● Work to complete: The lines needed are those below that contain the word "Identify"; copy each one.

● Stored data:
━━━━━━━━

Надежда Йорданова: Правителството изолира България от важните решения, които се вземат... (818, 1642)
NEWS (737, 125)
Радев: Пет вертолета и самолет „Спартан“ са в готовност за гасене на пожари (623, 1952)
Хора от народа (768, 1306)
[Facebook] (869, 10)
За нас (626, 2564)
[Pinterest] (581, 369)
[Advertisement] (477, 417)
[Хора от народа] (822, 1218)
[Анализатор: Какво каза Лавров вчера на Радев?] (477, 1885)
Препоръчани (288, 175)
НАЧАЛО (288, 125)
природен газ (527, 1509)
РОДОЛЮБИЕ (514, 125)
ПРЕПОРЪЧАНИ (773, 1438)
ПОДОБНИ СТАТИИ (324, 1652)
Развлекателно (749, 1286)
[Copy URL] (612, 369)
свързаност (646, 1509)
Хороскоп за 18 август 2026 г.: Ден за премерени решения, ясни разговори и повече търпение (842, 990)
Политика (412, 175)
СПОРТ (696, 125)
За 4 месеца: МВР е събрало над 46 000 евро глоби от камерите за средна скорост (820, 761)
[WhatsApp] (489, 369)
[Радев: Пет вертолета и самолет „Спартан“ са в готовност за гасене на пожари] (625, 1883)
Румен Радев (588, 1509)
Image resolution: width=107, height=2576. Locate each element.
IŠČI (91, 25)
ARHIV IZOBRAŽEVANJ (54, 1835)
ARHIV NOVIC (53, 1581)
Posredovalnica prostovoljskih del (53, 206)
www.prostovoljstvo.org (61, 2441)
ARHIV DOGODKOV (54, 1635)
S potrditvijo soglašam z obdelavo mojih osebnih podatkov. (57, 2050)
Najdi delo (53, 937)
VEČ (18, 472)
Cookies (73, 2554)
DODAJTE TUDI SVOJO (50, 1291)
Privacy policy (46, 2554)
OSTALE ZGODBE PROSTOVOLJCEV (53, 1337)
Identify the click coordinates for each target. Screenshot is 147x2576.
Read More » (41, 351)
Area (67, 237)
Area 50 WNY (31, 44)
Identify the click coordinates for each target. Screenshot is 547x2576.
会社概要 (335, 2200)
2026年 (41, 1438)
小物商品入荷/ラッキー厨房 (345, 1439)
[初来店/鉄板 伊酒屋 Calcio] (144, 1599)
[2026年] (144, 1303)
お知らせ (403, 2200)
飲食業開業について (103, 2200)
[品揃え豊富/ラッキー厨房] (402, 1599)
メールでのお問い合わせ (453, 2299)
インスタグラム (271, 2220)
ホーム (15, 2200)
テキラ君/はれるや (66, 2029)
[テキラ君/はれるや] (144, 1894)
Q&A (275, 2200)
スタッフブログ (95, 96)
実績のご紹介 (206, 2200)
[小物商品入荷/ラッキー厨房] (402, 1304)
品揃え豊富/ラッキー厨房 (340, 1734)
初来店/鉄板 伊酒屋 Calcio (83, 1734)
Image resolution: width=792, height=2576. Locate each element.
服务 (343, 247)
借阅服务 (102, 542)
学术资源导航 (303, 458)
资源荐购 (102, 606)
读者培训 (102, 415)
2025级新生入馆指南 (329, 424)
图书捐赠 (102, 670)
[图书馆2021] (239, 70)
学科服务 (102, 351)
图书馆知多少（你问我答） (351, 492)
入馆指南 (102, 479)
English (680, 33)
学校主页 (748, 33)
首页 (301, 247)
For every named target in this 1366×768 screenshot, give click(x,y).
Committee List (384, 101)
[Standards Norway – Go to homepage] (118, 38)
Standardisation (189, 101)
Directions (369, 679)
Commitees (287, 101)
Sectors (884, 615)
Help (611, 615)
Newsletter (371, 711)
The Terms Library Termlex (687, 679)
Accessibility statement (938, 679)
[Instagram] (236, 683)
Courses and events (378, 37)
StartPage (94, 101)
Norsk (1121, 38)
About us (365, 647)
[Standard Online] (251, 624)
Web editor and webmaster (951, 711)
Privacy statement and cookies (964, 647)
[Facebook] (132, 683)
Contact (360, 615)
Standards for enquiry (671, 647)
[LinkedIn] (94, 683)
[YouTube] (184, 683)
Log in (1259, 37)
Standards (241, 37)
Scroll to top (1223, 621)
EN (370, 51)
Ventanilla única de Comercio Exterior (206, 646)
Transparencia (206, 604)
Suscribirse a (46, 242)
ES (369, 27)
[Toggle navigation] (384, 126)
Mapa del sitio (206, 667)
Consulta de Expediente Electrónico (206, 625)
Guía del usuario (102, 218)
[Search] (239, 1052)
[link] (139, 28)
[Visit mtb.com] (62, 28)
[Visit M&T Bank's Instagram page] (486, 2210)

━━━━━━━━

● Reply:
Identify the click coordinates for each target. Screenshot is 147x2576.
Identify the click coordinates for each target. Screenshot is 547x2576.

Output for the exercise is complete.